In fact, we are barely now beginning to reap in India what in twenty-eight arduous years had been sown. Does some one ask, Where does The General's own hand appear in much of this? Is it not all rather due to his having from the beginning, had so able a helper, acquainted with the languages and mental habits of the country, and other exceptionally able Officers both here and there? Even if it were so, I should ask how all these people of ability placed themselves so absolutely at The General's disposal as to wish to spend all their lives under his direction in the greatest poverty in that far-away land?
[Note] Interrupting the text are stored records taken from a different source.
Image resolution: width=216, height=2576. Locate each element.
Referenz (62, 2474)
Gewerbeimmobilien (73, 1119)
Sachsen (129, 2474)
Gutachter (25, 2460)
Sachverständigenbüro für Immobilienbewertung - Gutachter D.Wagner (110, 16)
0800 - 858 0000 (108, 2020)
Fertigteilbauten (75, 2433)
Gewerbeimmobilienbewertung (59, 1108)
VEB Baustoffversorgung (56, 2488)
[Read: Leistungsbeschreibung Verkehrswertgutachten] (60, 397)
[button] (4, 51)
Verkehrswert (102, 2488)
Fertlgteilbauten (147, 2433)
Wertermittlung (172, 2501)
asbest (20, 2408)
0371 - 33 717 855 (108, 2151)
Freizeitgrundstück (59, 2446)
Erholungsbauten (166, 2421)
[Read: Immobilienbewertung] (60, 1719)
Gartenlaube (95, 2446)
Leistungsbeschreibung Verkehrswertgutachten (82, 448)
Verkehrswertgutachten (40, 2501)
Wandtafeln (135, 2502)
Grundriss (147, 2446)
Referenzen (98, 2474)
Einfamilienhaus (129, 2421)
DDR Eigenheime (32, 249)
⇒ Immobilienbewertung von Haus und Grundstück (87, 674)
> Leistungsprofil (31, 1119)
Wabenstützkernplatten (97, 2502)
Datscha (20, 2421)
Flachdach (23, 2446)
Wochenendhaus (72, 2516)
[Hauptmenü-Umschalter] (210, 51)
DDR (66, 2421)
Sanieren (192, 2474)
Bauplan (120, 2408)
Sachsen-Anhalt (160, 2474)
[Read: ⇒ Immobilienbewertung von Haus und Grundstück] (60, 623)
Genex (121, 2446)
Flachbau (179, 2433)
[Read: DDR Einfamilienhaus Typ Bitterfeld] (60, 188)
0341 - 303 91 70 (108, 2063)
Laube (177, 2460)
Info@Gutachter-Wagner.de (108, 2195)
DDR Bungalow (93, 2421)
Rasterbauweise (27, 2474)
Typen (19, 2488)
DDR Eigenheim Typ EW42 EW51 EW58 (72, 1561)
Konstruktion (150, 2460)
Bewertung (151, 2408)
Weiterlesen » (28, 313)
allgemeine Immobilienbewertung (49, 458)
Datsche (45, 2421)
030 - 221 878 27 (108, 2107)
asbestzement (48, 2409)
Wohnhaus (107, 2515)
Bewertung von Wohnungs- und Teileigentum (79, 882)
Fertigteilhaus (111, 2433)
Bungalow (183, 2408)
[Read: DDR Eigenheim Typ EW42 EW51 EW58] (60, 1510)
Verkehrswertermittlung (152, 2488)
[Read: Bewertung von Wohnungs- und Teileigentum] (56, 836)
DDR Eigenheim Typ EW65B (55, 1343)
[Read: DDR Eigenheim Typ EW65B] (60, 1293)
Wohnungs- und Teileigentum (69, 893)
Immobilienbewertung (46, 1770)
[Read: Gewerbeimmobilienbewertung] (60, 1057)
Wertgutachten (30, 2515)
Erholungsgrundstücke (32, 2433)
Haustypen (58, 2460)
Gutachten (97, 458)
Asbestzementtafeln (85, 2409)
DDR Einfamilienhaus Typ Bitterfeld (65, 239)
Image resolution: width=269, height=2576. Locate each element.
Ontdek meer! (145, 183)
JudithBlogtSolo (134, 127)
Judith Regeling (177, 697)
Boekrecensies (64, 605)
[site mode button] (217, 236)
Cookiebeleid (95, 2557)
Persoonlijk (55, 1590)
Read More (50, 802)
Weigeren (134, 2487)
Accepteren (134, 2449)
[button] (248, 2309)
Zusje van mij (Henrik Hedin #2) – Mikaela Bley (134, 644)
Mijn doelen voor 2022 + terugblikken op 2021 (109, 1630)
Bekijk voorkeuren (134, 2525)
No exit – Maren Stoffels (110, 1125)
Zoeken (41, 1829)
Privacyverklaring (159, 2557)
And I should inquire, further, how it came to pass that British, French, American, Swedish, Swiss, Dutch, and others could be got to submit, not only to work in union under the same "iron" regulations, but often under the leadership of women, and often under that of Indian Staff Officers? Who else but General Booth has ever attempted to place under command of a woman a missionary work, carried on largely by men, over a territory larger and more populous than the United Kingdom? Yet, undoubtedly, nothing has more contributed to the success of our work in a country where women have been so largely repressed, as the fact that The Army has thus demonstrated its confidence in God's power to lift up the weakest to the uttermost degree. Nobody who reflects on these things will dispute that whatever The Army has done for India has been due most of all to its first General.
And so surely as the knowledge of what is already done grows, shall we be allowed to do more and more to show India what Christ really desires, and so to capture it for Him. In connexion with all our Indian work, one vastly important part of The General's work comes ever before us, whether we think of Commissioner Booth-Tucker or of one of his humblest native helpers. Commonly enough in recent times The General was honoured because he had won from the path of vice to that of virtue some notorious sinner.
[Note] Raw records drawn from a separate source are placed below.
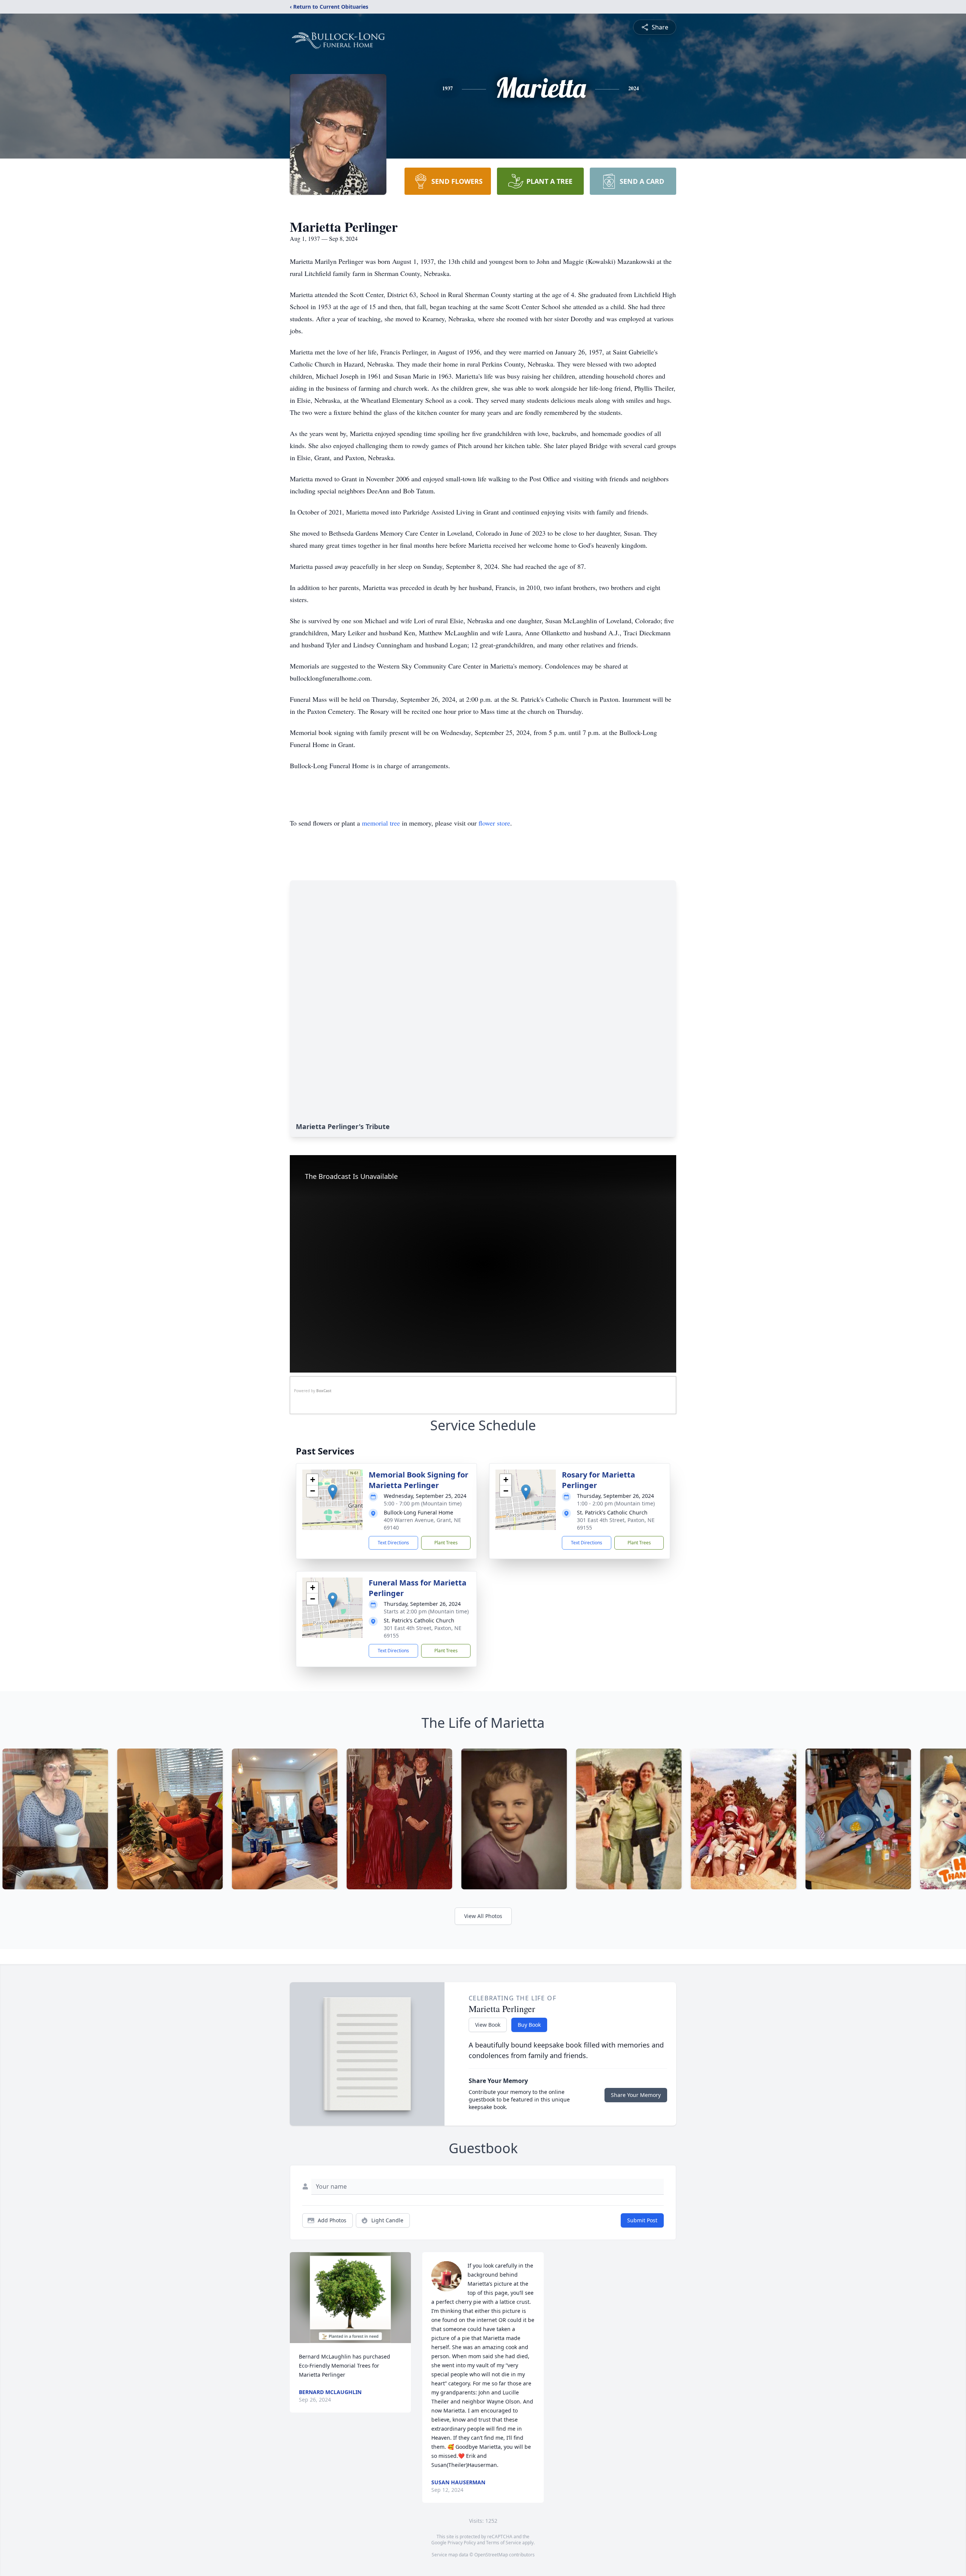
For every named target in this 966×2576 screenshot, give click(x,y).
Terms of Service (503, 2542)
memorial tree (381, 822)
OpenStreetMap (491, 2554)
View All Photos (483, 1916)
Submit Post (642, 2220)
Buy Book (529, 2024)
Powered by (312, 1390)
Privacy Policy (462, 2542)
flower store (494, 822)
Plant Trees (446, 1542)
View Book (487, 2024)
But did he not even more remarkably earn the general gratitude by changing the comparatively helpless and uninfluential, though well-meaning, into enterprising and widely useful leaders in good work? How many millions of people he has taught or urged to sing:-- Were the whole realm of nature mine, That were a present far too small; Love so amazing, so divine, Demands my soul, my life, my all. That grand verse was well known in this country, and widely sung, of course, long before he was born.
But alas! how many sing it even now "with the understanding"? How many thousands of choice spirits first learnt, under The General's direction, to look fairly at the immensity of their responsibility to God, as they sang that and similar verses? And how many only found out, as ever-widening responsibilities were pressed upon them, how great their "all" really could become.